● **PROBLEM SET**:
A. Drawing on the COPD abstract, explain in one to three sentences why the study set out to identify anoikis resistance-related hub genes.
B. Answer these from the COPD abstract:
(i) Which dataset served as the external validation set?
(ii) Which three genes were consistently upregulated in COPD across models?
(iii) What AUC did the prognostic model for hospitalization duration reach?
C. Please translate this sentence from the COPD abstract into Spanish: "Diagnostic and prognostic models were developed using logistic regression."

[[ TEXT PROVIDED open ]]

Development of Diagnostic and Predictive Models for COPD Based on Anoikis Resistance.

BACKGROUND

Chronic obstructive pulmonary disease (COPD) pathogenesis involves persistent airway inflammation and remodeling, yet the role of anoikis resistance remains poorly characterized. This study aimed to identify anoikis resistance-related hub genes and evaluate their clinical utility in COPD phenotyping and prognosis.

METHODS

Integrated bioinformatics analysis of the GSE11906 dataset identified anoikis resistance-related differentially expressed genes (DEGs). Functional enrichment, LASSO regression, and machine learning (RF, SVM, XGB, GLM) were employed to pinpoint core hub genes. Multi-level validation included external datasets (GSE19407), in vitro (CSE-stimulated 16HBE cells), in vivo (cigarette smoke-exposed mice), and clinical samples (PBMCs). Diagnostic and prognostic models were developed using logistic regression.

RESULTS

Five core hub genes (UCHL1, ME1, SLC2A1, BMP4, CRABP2) were identified, with ME1, SLC2A1, and BMP4 consistently upregulated in COPD across models and strongly correlated with emphysema index (negative, R = -0.41 to -0.45) and airway wall thickness (positive, R = 0.40-0.45). These genes exhibited significant associations with peribronchial immune cell infiltration. Diagnostic models for emphysema-predominant COPD (AUC = 0.860) and disease staging (AUC = 0.882), along with a prognostic model for hospitalization duration (AUC = 0.867), demonstrated robust clinical performance.

CONCLUSION

ME1, SLC2A1, and BMP4 are pivotal anoikis resistance-related biomarkers in COPD, driving immune dysregulation and structural remodeling. The developed models enable precise phenotyping, severity stratification, and personalized prognosis prediction, advancing precision medicine strategies for COPD management.

[[ TEXT PROVIDED closed ]]
[[ PROVIDED INFORMATION open ]]

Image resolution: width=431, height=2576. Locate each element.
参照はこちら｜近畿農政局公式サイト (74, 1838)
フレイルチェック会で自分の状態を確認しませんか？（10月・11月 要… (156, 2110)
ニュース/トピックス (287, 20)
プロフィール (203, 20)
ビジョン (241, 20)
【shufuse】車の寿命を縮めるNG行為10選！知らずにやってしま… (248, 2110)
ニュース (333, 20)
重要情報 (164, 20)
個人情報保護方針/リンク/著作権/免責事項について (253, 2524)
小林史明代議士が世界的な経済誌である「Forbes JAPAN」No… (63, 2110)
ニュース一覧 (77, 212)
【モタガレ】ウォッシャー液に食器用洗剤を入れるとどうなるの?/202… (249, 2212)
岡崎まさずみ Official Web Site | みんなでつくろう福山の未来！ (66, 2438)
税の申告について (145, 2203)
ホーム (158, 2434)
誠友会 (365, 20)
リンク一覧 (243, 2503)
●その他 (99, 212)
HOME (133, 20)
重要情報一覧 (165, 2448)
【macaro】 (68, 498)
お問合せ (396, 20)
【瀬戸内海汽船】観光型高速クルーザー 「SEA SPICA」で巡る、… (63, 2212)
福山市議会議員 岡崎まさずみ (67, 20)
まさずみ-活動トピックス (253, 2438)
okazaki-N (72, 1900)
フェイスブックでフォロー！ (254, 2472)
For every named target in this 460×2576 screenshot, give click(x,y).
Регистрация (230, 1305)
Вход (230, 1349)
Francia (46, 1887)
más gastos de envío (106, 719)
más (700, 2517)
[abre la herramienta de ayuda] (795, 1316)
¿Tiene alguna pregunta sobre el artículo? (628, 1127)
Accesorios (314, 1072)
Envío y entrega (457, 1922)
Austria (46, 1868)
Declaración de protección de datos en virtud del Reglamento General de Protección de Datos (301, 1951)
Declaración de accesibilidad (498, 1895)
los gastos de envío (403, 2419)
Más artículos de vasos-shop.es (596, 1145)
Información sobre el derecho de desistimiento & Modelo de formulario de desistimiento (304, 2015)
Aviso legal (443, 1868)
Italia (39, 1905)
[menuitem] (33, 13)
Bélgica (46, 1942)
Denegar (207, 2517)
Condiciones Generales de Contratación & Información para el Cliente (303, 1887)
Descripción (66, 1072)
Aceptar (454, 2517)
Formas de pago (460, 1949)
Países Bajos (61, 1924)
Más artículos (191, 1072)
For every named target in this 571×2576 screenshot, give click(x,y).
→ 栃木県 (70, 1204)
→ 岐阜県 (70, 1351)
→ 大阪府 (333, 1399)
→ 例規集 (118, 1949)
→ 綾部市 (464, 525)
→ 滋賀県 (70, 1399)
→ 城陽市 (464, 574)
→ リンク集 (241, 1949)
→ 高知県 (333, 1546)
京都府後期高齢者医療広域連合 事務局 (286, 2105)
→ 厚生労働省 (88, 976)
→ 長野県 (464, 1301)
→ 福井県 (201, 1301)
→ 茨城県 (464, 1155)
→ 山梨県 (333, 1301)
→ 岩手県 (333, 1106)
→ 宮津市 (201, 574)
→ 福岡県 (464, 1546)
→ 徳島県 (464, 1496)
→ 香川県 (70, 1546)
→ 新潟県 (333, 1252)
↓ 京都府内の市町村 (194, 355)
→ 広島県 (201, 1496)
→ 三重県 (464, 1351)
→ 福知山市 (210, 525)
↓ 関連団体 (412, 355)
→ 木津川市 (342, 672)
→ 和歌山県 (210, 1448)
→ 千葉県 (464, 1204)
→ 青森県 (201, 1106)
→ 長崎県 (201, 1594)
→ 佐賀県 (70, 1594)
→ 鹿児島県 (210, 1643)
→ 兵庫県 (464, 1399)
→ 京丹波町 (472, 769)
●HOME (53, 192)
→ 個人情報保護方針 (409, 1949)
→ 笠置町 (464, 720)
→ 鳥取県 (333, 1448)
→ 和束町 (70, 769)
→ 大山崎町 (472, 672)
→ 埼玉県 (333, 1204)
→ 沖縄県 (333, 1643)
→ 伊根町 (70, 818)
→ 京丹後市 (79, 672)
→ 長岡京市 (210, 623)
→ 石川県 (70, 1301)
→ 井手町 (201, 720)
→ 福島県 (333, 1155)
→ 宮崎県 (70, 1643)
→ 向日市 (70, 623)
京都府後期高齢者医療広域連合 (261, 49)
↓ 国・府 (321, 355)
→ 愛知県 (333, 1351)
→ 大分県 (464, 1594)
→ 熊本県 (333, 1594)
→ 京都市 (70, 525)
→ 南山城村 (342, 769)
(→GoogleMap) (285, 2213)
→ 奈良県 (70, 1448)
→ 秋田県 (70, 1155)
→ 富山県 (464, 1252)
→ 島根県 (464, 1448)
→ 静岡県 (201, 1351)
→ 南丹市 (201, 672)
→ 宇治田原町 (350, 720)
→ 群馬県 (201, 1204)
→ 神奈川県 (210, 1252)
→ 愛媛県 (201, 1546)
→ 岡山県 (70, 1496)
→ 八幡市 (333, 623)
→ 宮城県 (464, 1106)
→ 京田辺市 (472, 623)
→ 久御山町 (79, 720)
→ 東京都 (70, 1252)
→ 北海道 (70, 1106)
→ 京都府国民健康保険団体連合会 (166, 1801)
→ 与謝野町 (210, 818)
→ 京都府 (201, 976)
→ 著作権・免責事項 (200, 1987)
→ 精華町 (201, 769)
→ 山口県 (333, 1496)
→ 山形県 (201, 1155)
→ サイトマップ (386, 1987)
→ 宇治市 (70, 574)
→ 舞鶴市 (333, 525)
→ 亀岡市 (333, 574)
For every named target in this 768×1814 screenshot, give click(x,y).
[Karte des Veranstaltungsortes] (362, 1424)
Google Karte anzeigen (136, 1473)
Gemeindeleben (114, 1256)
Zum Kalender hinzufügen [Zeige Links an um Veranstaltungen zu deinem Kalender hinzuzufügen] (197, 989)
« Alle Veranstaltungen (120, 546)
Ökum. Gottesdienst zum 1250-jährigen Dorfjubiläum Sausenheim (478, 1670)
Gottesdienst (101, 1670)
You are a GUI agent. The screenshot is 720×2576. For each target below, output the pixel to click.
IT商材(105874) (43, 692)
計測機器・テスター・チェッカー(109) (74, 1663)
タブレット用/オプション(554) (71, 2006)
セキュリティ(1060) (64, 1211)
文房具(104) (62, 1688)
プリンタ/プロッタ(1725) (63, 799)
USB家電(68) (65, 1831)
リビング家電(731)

[[ PROVIDED INFORMATION closed ]]

● **SOLVED TASKS**:
A. COPD develops through persistent airway inflammation and remodeling, but the part anoikis resistance plays in this is still poorly characterized. The study therefore set out to identify anoikis resistance-related hub genes and to evaluate their clinical utility in COPD phenotyping and prognosis.

B.
(i) GSE19407
(ii) ME1, SLC2A1 and BMP4
(iii) 0.867

C. Se desarrollaron modelos diagnósticos y pronósticos mediante regresión logística.